=== Begin Enclosure ===
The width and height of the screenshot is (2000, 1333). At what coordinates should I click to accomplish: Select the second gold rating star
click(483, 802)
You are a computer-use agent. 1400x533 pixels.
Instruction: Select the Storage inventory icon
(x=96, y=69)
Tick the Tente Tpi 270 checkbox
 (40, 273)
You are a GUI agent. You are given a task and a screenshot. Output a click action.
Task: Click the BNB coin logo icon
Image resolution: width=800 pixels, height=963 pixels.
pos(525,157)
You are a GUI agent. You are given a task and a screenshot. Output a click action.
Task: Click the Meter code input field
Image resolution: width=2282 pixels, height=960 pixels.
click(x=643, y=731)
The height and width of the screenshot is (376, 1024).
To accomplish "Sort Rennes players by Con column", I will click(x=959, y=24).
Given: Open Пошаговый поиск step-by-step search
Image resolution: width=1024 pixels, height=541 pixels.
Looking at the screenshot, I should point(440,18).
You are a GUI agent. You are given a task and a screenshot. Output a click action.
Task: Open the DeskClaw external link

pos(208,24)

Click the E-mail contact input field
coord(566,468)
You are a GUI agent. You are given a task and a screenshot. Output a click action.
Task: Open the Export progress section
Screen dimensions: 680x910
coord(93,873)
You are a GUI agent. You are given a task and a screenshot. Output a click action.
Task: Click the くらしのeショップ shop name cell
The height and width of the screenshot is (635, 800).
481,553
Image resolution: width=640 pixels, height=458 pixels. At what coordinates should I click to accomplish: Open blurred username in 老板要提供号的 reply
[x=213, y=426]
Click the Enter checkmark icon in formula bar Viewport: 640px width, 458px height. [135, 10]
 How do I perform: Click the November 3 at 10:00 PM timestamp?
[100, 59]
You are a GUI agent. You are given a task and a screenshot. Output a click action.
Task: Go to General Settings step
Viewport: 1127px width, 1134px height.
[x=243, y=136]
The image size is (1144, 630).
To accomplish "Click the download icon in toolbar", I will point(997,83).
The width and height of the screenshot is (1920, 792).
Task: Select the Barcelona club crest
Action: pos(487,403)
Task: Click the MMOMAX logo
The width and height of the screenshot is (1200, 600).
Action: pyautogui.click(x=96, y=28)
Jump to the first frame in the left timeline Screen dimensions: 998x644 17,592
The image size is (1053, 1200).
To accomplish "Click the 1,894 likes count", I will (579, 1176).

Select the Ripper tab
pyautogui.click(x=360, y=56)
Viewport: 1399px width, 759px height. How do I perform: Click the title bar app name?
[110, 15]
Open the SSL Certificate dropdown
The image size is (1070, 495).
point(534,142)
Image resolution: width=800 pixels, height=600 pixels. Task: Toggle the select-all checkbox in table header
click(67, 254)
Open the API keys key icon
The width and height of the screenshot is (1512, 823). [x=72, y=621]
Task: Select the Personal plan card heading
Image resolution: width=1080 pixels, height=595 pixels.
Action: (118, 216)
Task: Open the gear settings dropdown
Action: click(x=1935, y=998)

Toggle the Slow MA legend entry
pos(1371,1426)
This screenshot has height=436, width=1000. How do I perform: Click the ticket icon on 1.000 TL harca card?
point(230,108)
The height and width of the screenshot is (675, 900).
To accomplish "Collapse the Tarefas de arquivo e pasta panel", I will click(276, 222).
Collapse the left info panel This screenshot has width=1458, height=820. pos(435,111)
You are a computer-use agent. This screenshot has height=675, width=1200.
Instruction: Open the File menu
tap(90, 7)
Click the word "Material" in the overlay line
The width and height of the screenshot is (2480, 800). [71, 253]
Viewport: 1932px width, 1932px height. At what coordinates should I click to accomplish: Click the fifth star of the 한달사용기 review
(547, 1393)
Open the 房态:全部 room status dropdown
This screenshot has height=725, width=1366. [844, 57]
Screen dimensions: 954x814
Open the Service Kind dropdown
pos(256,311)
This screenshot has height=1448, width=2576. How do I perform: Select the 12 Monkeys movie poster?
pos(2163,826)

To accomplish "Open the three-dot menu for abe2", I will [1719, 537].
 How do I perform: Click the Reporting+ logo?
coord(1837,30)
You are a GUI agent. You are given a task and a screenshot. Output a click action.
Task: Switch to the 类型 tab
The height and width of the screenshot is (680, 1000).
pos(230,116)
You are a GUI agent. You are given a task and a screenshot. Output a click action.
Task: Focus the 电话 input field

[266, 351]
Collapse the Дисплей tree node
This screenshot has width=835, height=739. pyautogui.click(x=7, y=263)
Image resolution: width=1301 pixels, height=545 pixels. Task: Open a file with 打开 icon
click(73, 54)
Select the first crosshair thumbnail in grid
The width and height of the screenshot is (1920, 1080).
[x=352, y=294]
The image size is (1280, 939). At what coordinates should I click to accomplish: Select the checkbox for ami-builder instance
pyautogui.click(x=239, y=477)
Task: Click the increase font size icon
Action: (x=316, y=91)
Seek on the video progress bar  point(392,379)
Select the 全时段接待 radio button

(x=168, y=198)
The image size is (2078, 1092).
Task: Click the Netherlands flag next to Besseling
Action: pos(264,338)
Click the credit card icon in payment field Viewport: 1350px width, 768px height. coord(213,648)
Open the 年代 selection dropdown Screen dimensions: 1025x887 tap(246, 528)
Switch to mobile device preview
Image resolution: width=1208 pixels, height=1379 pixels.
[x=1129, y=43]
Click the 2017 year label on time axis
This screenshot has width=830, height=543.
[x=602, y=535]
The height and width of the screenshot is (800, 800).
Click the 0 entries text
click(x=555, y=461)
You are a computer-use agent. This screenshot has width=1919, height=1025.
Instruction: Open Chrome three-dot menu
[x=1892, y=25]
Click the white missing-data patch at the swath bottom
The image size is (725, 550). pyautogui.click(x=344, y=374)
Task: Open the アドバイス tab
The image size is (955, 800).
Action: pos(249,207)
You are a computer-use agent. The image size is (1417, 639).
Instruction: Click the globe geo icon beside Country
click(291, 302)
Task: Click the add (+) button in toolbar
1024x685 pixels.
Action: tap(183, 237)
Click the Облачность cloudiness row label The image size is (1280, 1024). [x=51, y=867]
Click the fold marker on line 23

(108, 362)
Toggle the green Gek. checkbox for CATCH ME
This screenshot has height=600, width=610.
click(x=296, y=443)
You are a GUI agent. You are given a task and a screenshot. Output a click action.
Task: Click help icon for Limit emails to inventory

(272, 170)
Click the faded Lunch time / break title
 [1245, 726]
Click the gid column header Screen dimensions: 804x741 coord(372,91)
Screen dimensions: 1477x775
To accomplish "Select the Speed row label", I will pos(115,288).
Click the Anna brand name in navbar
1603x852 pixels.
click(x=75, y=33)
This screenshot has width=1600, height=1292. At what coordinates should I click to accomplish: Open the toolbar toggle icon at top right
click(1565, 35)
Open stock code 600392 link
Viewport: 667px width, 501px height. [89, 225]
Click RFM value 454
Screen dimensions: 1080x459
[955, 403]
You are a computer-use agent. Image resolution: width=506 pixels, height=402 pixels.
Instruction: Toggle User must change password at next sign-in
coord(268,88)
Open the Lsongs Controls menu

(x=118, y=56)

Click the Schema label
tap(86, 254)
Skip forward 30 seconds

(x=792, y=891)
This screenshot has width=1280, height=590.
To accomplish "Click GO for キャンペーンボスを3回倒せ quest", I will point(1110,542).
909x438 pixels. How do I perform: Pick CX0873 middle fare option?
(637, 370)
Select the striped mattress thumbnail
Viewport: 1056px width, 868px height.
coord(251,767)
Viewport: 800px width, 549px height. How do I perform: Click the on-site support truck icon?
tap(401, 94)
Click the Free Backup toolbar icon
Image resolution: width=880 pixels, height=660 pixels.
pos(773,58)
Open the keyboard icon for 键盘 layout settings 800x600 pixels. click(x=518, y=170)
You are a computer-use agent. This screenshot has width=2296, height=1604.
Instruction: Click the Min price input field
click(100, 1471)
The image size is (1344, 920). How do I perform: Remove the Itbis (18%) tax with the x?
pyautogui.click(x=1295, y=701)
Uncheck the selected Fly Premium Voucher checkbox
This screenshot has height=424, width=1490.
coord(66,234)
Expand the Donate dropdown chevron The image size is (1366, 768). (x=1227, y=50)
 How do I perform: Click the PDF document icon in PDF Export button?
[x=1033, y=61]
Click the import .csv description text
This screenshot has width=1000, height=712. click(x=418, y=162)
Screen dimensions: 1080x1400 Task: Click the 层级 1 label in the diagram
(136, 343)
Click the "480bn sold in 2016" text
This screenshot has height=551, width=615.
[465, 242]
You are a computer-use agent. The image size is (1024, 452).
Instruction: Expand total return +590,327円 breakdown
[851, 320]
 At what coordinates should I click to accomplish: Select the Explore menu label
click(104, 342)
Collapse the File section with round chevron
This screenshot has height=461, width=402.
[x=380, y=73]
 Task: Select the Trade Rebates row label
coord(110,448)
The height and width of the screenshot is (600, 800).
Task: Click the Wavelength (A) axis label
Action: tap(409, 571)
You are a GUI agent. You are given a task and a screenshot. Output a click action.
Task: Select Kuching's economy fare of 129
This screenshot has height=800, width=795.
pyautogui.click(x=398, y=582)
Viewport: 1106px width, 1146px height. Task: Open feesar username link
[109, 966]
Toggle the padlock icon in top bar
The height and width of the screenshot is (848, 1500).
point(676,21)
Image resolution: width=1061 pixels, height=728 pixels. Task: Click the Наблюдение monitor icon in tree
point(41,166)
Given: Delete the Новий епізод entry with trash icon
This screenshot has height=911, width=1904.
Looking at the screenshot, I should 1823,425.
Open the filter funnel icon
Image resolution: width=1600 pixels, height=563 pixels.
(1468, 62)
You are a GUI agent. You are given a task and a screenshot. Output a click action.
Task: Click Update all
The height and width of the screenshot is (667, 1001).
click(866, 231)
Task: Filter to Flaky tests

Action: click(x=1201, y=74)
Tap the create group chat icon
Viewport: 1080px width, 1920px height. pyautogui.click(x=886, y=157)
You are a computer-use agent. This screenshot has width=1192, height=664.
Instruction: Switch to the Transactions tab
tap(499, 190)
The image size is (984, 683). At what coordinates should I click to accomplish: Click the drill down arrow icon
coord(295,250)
=== End Enclosure ===
EXERCISE:
Lines to set down from above: the line with "Instruction: Select the", the line with "Given: Open Пошаговый", and every line between, each exactly as written.

OUTPUT FOR THIS EXERCISE:
Instruction: Select the Storage inventory icon
(x=96, y=69)
Tick the Tente Tpi 270 checkbox
 (40, 273)
You are a GUI agent. You are given a task and a screenshot. Output a click action.
Task: Click the BNB coin logo icon
Image resolution: width=800 pixels, height=963 pixels.
pos(525,157)
You are a GUI agent. You are given a task and a screenshot. Output a click action.
Task: Click the Meter code input field
Image resolution: width=2282 pixels, height=960 pixels.
click(x=643, y=731)
The height and width of the screenshot is (376, 1024).
To accomplish "Sort Rennes players by Con column", I will click(x=959, y=24).
Given: Open Пошаговый поиск step-by-step search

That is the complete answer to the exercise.